№16 (700) от 18 апреля 2007 г. Web zavtra.ru Выпускается с 1993 года.
Редактор — А. Проханов.
Обновляется по средам.
Иван Миронов
ПРИГЛАШЕНИЕ НА ПОЖИЗНЕННОЕ
Получив эти записки своего сына, я задумалась над тем, к какому краю подошла, не скажу — правоохранительная, вернее будет назвать — карательная система нашей страны. Наш, на словах, демократический строй широко внедряет ныне преследование за политические взгляды и институт заложников. По содержанию политических дел можно утверждать, что прокуратуры в Центре и на местах возбуждают дела только против русских националистов, им не страшны ни коммунисты, ни либералы, значит, они верно чуют своего истинного идейного противника, набирающего ныне мощь. А чтобы с ним было сподручнее справляться, вспомнили старый испытанный способ усмирения непокорных, о котором так точно писал Иван Солоневич, прошедший все пытки режима Троцкого: "Как завершение карательной и истребительной системы введен институт заложников… Это самая сильная сторона тоталитарных режимов. В очень многих сердцах есть достаточное количество мужества, чтобы смотреть в глаза собственной смерти. Но почти невозможно идти на свою смерть, зная, что за ваше преступление — или за ваш подвиг — власть будет пытать вашу мать или вашу дочь. Институт заложников связывает лучшую часть нации — ту, которая готова жертвовать своей жизнью, но которая останавливается перед жертвой жизнью близких своих". Мой сын, безусловно, взят заложником в попытке давления на его отца Бориса Миронова. Пожизненный срок, который предусмотрен предъявленными сыну статьями, по расчетам карателей, должен сломить и его отца, и его самого. Следствие по Ивану практически не ведется, экспертизы не подтверждают его участия в покушении, алиби не проверяется. Адвокаты потребовали очных ставок со свидетелями, якобы давшими показания против сына. В ходатайстве отказано. Басманный суд бессудно продлевает и продлевает сроки содержания его под стражей. Но на все подлые методы борьбы с русским инакомыслием отвечу категорически, так как хорошо знаю своего сына: Ивана не сломить и не запугать. Он выстоит, и закалится в этом горниле испытаний, а его пример только воспитает новых борцов с режимом карателей.
Татьяна Миронова
Дело о покушении на Чубайса уже вписано большими позорными буквами в анналы российского правосудия. И вот, казалось бы, финал: "свидетель" Игорь Карватко, единственно на показаниях которого держалась и без того сумбурно-дефективная преамбула обвинения, открыл суду грязную изощренность и подлинное авторство приписываемых ему откровений. Но не тут-то было. В рукаве у следствия был припасен еще один крапленый козырь.

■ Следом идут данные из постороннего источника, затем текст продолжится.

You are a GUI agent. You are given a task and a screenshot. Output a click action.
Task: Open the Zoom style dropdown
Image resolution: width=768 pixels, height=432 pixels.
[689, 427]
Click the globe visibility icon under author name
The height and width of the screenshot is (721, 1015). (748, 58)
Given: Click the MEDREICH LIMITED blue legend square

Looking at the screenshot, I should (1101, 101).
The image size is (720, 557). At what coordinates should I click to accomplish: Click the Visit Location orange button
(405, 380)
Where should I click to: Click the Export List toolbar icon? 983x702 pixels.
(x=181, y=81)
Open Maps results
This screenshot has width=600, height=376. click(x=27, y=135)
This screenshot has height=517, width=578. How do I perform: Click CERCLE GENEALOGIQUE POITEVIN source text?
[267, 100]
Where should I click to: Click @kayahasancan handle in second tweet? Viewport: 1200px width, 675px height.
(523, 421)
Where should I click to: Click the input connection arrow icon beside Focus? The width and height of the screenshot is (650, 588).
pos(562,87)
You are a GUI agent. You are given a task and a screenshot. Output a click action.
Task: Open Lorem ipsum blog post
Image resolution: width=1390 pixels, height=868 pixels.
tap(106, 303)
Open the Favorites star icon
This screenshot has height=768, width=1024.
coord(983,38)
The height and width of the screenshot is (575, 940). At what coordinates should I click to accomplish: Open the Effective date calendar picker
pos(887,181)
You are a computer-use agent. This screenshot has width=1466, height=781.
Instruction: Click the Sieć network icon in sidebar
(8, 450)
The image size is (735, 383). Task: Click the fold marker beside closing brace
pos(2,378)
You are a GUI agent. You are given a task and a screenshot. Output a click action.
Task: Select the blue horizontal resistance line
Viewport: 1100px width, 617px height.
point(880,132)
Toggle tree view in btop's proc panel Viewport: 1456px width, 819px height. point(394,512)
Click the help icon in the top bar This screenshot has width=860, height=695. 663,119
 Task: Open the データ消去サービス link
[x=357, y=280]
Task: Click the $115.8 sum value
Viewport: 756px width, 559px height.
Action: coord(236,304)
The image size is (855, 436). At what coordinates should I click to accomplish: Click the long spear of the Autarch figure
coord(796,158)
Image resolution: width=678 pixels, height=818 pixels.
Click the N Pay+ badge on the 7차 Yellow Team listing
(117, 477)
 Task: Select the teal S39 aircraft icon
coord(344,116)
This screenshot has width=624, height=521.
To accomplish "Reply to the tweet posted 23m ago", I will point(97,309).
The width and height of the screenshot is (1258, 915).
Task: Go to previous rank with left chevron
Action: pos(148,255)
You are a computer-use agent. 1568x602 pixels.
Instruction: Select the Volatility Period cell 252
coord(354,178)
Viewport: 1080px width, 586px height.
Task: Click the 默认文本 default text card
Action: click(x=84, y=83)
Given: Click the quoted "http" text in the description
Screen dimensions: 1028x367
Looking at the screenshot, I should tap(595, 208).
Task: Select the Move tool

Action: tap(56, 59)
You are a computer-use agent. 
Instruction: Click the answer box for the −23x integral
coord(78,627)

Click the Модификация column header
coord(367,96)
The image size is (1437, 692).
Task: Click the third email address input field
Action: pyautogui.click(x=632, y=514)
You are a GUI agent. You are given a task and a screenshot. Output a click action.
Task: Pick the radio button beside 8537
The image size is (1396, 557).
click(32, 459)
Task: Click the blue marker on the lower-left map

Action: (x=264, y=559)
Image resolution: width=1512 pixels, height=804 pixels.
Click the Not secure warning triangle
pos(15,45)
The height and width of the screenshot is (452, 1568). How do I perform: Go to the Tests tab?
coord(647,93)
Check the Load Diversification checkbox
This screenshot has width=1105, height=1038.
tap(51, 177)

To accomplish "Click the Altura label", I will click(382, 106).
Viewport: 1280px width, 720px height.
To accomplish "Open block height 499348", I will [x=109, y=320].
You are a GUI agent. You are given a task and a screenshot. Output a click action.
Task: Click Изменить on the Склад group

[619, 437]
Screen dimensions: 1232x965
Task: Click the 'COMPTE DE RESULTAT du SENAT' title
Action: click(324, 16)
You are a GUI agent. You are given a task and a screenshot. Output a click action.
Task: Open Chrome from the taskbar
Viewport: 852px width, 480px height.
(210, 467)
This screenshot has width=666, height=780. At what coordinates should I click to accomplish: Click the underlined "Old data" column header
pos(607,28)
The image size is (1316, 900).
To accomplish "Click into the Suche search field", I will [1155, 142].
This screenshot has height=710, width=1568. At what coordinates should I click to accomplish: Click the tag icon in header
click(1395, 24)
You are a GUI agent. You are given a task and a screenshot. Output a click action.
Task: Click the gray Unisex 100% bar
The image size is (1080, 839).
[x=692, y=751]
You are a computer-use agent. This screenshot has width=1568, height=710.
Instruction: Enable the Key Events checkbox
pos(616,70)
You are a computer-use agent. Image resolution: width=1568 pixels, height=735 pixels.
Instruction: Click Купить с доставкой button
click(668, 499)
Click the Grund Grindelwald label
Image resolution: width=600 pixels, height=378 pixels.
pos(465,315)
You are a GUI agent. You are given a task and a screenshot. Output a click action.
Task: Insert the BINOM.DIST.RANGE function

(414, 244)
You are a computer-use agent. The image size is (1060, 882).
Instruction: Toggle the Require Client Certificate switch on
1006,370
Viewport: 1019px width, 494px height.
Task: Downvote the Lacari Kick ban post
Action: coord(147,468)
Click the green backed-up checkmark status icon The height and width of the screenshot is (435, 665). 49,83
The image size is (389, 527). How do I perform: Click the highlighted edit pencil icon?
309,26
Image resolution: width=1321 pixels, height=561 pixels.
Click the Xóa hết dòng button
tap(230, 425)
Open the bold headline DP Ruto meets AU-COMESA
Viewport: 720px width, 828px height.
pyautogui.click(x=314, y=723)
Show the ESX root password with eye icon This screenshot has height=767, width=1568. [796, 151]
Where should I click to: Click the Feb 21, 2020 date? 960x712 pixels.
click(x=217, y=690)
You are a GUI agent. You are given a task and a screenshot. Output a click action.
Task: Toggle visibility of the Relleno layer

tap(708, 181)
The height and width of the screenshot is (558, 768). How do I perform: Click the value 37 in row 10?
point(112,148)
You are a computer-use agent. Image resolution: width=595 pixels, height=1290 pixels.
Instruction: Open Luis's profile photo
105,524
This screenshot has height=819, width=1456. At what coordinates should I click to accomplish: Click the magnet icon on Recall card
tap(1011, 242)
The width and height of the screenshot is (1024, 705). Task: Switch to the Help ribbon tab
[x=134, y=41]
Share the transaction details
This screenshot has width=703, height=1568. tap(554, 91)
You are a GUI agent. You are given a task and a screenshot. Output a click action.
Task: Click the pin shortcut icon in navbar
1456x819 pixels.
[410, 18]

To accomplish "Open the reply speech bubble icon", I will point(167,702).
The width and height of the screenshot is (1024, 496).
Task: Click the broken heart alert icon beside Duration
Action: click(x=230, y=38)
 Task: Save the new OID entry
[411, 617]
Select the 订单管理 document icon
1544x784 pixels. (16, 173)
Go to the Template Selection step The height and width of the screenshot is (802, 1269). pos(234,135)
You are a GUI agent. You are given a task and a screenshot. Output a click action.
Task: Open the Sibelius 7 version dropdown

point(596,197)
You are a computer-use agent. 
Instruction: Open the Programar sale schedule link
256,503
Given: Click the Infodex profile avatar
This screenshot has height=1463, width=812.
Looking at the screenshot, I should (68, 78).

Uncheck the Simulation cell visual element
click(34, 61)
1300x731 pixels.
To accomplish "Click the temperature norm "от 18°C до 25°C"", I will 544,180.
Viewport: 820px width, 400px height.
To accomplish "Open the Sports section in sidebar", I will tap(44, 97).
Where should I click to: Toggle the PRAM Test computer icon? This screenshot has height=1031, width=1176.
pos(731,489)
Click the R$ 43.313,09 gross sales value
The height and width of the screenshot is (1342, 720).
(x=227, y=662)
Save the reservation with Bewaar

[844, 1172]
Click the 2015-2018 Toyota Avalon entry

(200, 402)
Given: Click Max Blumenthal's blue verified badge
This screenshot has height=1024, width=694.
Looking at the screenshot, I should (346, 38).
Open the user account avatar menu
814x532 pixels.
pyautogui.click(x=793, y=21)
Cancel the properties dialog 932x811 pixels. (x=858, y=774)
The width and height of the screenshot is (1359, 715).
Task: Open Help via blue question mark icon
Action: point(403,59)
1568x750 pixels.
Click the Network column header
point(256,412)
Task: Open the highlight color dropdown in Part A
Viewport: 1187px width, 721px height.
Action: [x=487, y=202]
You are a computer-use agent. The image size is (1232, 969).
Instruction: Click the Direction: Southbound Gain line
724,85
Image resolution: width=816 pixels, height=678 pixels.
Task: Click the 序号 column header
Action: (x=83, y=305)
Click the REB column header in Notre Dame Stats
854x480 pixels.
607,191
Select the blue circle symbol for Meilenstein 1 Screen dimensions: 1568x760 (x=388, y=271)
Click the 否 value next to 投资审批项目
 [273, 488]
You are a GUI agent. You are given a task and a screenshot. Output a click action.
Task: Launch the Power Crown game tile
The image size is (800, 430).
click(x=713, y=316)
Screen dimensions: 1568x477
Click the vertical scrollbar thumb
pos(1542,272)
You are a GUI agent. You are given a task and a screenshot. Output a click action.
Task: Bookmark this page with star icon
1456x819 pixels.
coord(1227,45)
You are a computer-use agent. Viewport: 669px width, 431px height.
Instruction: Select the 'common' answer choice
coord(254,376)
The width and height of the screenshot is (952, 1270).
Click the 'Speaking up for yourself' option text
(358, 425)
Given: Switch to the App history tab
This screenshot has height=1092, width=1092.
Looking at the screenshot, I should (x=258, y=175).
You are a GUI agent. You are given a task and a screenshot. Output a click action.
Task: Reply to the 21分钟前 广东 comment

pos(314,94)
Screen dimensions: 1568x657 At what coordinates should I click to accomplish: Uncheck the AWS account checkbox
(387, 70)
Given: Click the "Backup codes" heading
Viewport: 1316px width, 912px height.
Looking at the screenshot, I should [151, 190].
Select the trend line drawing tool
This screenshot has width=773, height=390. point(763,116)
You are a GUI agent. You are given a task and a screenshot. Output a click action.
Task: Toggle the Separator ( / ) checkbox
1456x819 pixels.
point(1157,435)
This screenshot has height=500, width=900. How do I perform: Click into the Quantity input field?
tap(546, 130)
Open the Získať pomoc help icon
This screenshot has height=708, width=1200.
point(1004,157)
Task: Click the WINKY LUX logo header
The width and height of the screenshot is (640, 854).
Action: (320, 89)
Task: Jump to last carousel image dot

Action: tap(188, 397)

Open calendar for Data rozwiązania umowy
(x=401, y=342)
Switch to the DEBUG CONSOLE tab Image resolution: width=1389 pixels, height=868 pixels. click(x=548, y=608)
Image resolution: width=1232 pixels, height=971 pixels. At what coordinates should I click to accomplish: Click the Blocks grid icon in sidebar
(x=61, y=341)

В отношении меня следователи свою позицию не скрывали с самого начала "расследования". Полтора года назад "важняк" Ущаповский откровенно заявил, что, мол, в каком качестве Иван Миронов пойдет по делу: свидетелем или обвиняемым, — будет определено только после допроса. То есть в качестве свидетеля я должен был дать показания на Владимира Васильевича Квачкова, на Роберта Яшина и Александра Найденова, откажусь — сяду вместе с ними. Как выяснилось, такая судьба была уготована и Карватко, недаром и у него, и у жены, сидевшей дома с двумя маленькими детьми, одному из которых было не более полугода, "нашли" наркотики. И тот же выбор: либо показания на лучшего друга Роберта Яшина и его товарищей, либо — в тюрьму вместе с ними, а если самому садиться не страшно, жену — за решетку, а детей в детдом!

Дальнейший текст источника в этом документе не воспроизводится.